[HOW TO COMPLETE THIS TASK] With the material below, print exactly the lines between the line holding "Task: Select Applies" and the line holding "Instruction: Click the", inclusive. Add nothing else.

[DATA FOR THIS TASK]
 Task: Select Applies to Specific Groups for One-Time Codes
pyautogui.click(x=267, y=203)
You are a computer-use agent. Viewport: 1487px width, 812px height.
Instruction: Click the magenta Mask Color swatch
* * *
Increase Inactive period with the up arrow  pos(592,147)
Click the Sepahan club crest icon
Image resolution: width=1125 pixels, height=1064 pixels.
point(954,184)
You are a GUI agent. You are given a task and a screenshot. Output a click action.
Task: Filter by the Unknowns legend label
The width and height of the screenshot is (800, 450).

[YOUR RESPONSE]
 Task: Select Applies to Specific Groups for One-Time Codes
pyautogui.click(x=267, y=203)
You are a computer-use agent. Viewport: 1487px width, 812px height.
Instruction: Click the magenta Mask Color swatch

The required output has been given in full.